Porter, Eleanor Hodgman
PORTER, Eleanor Hodgman
Born 1868, Littleton, New Hampshire; died 23 May 1920
Wrote under: Eleanor Stewart
Daughter of Francis H. and Llewella Woolson Hodgman; married John L. Porter, 1892
When Eleanor Hodgman Porter died, the headline of her brief obituary in the New York Times read simply: "Author of Pollyanna dies." Porter had written four volumes of short stories and 14 novels, but it was the phenomenal success of Pollyanna that had made her famous.
Porter dropped out of high school to lead a more robust outdoor life. Later she studied music at the New England Conservatory in Boston, going on to make public appearances as a singer and traveling with church choirs. In 1892 Porter married a businessman. Switching her profession from music to writing, Porter began to submit stories to magazines, at first with little success, but finally, with the publication of her novel Cross Currents (1907) the tide began to turn. Porter wrote a sequel in 1908 called The Turn of the Tide. An even more significant turning point was reached in 1913, when Pollyanna appeared, an event described by one commentator as "only less influential than the World War."
Pollyanna, that incredibly cheerful champion of the Glad Game, who could find in even the grimmest situation something to be glad about (if you break a leg, "be glad 'twasn't two"), stirred the hearts and hopes of people of all ages all over the world. After selling a million copies in this country, the book appeared in editions in France, Germany, Holland, Poland, Czechoslovakia, Norway, Sweden, Switzerland, Scotland, and Japan.

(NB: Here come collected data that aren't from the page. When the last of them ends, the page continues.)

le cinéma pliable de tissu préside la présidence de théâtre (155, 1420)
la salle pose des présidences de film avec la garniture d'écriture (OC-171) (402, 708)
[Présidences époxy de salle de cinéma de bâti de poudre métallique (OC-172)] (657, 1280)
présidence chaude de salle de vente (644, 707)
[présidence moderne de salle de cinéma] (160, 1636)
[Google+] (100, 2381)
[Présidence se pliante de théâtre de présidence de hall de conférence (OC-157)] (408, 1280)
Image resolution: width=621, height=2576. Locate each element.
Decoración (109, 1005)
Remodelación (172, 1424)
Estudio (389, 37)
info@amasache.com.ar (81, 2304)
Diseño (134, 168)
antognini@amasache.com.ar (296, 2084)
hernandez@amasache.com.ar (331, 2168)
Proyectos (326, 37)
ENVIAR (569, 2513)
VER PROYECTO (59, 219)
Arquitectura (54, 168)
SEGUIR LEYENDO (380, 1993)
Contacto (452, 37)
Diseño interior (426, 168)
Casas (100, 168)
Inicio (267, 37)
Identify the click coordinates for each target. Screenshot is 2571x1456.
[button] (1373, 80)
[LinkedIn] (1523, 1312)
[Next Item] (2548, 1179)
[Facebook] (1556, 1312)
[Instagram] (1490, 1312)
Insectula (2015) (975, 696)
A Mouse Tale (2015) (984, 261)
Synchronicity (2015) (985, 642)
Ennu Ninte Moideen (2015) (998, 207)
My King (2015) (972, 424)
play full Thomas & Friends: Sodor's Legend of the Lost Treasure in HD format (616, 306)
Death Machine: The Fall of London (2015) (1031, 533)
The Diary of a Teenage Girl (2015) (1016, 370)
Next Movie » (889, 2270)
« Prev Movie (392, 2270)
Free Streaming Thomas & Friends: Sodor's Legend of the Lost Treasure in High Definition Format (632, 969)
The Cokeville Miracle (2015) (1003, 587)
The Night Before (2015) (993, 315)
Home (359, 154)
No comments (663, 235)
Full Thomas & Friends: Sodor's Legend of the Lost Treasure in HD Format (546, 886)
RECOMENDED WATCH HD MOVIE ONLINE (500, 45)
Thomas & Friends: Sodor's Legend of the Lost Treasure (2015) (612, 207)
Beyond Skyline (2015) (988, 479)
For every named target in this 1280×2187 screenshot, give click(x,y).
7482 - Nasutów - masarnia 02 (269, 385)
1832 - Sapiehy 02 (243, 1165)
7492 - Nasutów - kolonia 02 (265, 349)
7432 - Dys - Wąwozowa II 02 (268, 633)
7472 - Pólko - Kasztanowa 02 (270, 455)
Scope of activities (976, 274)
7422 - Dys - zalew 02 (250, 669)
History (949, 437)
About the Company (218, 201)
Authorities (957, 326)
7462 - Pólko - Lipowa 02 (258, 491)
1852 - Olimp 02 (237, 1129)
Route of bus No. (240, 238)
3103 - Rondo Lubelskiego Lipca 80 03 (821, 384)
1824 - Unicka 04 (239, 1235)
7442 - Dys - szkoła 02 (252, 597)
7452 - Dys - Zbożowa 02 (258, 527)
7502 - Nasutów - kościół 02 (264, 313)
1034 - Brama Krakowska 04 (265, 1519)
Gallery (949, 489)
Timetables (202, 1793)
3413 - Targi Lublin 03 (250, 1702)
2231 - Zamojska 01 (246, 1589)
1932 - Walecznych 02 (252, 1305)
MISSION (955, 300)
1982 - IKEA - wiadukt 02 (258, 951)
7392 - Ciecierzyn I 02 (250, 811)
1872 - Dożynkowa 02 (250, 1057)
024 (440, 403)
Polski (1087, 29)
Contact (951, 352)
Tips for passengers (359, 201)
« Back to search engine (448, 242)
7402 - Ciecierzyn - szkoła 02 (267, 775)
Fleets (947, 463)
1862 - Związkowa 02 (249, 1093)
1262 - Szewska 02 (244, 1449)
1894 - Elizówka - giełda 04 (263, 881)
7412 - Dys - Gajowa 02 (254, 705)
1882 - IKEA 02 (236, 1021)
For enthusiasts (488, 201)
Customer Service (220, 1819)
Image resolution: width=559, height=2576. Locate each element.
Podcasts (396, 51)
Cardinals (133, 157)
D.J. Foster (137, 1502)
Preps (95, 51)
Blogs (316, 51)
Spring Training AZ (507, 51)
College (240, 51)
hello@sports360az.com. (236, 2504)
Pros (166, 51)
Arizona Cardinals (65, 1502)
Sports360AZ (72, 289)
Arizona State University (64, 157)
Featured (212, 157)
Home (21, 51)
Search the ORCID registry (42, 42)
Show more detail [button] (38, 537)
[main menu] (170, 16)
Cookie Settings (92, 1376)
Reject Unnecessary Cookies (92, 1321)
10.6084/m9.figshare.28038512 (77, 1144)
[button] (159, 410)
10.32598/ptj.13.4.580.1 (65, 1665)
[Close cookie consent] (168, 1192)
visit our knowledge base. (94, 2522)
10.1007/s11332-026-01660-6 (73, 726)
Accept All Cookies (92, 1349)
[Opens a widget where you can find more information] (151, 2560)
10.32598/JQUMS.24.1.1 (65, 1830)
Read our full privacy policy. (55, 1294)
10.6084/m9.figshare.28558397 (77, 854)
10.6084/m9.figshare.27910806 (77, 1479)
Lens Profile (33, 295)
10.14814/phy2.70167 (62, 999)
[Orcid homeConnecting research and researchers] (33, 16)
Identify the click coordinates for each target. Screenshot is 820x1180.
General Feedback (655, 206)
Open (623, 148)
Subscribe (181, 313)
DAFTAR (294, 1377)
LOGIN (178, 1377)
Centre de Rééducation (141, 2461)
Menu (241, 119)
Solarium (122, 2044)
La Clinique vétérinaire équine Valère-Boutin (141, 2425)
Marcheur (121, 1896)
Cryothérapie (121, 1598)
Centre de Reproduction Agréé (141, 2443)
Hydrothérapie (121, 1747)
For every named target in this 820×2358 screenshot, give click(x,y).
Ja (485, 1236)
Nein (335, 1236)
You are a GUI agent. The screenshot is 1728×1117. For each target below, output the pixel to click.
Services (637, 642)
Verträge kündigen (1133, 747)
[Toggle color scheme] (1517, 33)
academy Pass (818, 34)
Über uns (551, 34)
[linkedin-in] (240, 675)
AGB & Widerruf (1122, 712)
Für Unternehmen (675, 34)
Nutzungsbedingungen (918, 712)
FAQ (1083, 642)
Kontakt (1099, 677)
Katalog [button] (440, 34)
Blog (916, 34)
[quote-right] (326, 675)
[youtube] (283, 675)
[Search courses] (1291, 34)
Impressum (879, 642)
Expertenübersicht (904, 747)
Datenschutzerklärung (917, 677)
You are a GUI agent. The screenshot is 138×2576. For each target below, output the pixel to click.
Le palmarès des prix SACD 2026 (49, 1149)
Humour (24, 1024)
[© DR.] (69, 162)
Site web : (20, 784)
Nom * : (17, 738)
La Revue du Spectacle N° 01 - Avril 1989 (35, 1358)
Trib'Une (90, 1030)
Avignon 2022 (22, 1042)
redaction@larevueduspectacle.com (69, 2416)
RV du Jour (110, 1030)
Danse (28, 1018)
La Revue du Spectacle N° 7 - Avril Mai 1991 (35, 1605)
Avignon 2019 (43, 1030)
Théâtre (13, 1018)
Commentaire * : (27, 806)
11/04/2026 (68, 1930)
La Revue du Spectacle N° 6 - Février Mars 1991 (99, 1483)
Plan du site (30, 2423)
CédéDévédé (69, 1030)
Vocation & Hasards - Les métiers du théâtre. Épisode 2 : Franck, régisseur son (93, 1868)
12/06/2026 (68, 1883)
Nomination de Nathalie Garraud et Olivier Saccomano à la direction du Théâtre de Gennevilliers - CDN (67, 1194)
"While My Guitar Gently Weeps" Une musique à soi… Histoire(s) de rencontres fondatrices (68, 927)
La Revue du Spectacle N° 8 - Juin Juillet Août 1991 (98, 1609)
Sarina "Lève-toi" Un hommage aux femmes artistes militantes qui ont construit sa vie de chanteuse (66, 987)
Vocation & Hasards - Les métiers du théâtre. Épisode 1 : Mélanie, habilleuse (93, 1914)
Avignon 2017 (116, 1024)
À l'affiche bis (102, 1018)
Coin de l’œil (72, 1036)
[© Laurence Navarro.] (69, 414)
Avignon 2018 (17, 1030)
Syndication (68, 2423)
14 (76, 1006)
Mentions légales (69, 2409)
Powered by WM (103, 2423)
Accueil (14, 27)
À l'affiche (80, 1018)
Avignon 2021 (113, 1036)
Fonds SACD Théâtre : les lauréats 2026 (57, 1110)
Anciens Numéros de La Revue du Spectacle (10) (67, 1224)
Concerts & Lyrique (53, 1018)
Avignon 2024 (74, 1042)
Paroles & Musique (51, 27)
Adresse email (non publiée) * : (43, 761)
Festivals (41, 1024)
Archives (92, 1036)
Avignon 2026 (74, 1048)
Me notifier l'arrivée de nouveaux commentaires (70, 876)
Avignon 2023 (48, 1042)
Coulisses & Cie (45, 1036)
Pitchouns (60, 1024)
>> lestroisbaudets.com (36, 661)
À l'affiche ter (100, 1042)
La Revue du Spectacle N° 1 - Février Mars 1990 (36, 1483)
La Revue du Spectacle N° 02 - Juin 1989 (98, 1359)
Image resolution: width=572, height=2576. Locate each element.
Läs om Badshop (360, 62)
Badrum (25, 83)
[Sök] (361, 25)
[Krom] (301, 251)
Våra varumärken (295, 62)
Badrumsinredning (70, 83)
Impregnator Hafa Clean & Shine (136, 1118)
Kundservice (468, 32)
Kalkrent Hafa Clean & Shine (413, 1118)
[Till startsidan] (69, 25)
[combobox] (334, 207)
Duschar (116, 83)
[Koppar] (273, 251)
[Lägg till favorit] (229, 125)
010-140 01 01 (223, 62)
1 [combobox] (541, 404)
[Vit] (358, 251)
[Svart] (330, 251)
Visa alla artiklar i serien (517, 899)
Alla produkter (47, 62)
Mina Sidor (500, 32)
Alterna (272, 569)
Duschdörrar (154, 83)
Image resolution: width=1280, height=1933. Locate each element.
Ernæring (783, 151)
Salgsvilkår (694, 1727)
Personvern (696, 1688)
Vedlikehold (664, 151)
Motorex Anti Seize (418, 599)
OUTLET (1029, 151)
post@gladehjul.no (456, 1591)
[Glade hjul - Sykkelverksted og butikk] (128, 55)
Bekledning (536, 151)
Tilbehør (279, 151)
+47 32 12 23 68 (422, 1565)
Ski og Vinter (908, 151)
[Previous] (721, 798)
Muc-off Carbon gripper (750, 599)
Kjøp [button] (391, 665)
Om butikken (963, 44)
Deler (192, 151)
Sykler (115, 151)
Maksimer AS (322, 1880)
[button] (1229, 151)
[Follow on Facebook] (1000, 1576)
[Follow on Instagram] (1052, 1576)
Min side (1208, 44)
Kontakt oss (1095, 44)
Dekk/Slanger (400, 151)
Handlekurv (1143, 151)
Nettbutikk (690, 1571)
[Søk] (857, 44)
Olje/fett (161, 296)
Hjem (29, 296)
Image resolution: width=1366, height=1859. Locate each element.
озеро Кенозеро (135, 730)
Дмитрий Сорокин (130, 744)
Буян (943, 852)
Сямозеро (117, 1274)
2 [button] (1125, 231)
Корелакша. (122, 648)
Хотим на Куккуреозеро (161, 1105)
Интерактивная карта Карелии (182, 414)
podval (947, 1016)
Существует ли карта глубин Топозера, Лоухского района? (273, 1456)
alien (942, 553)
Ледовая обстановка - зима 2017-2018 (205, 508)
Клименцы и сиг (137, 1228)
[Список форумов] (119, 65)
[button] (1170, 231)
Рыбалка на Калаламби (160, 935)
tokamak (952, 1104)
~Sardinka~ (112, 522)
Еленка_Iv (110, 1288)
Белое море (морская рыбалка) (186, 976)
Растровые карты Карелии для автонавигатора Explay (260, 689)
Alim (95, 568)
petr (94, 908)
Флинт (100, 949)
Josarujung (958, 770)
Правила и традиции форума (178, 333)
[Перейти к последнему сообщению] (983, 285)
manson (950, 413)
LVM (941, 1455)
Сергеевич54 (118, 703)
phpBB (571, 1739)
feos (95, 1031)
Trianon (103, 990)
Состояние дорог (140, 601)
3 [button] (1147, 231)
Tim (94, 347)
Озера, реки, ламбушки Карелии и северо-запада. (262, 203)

Critics sang Pollyanna 's praises: "It is a wholesome, charming book, moral but not preachy," said the popular Literary Digest. Even Bookman earnestly agreed: "If the Pollyanna books are read with the sympathetic comprehension they deserve, many a child's life will be made happier…" With this end in view, Glad Clubs sprang up everywhere—and not just for children. One branch, "The Pollyanna Glad Kids," was started by inmates of a penitentiary. Mary Pickford paid the then astronomical fee of $115,112 for the silent screen rights for Pollyanna.
Although Porter won instant celebrity, she was not thereby admitted to the ranks of serious authors. A growing number of readers irked by the sentimental and simplistic outlook would join in Aunt Polly's exasperated demand that Pollyanna "stop using that everlasting word… It's 'glad'—'glad'—'glad'—from morning till night until I think I shall go wild." In an early 1980s survey of girl's fiction, the authors dismiss Pollyanna as hopelessly "puerile" and "intellectually debilitating," her "imbecile cheerfulness" issuing from stupidity and an infuriating tactlessness, especially when she tells a chronic invalid to be glad other folks aren't like her—"all sick, you know"—or when she tells the elderly gardener, bent with arthritis, to be glad he doesn't have to stoop so far to do his weeding.
Some critics claim Porter's later writing was not as relentlessly cheerful as her earlier works, but evidence provided by the posthumously published Hustler Joe, and Other Stories (1970) indicates otherwise. In each of the stories a downbeat plot works itself miraculously into an upbeat ending. Hustler Joe, for instance, who shoots his father in the opening chapter, discovers in the closing chapter that the bullet didn't kill him after all. When accused of being overly optimistic, Porter was quoted as saying, "I have never believed that we ought to deny discomfort and pain and evil. I have merely thought that it is far better to greet the unknown with a cheer." That she did, and—despite her critics—there are readers of Pollyanna even today who are still cheering.
Other Works:
Miss Billy (1911). The Story of Marco (1911). Miss Billy's Decision (1912). Miss Billy Married (1914). Pollyanna Grows Up (1915). Just David (1916). The Road of Understanding (1917). Oh Money! Money! (1918). Dawn (1919). May-Marie (1919). Sister Sue (1921). The Tie that Binds: Tales of Love and Marriage (1924). Across the Years (1924). Money, Love, and Kate (1924). The Tangled Threads (1924).
Bibliography:
Cadogan, M., and P, Craig, You're a Brick, Angela! A New Look at Girls' Fiction from 1839-1975 (1976). Overton, G., The Women Who Make Our Novels (1918).
Reference works:
Oxford Companion to Women's Writing in the United States (1995). TCA.
Other references:
Bookman (1914, 1915, 1916). Good Housekeeping (July 1947). PW (19 July 1941). Woman's Home Companion (April 1920).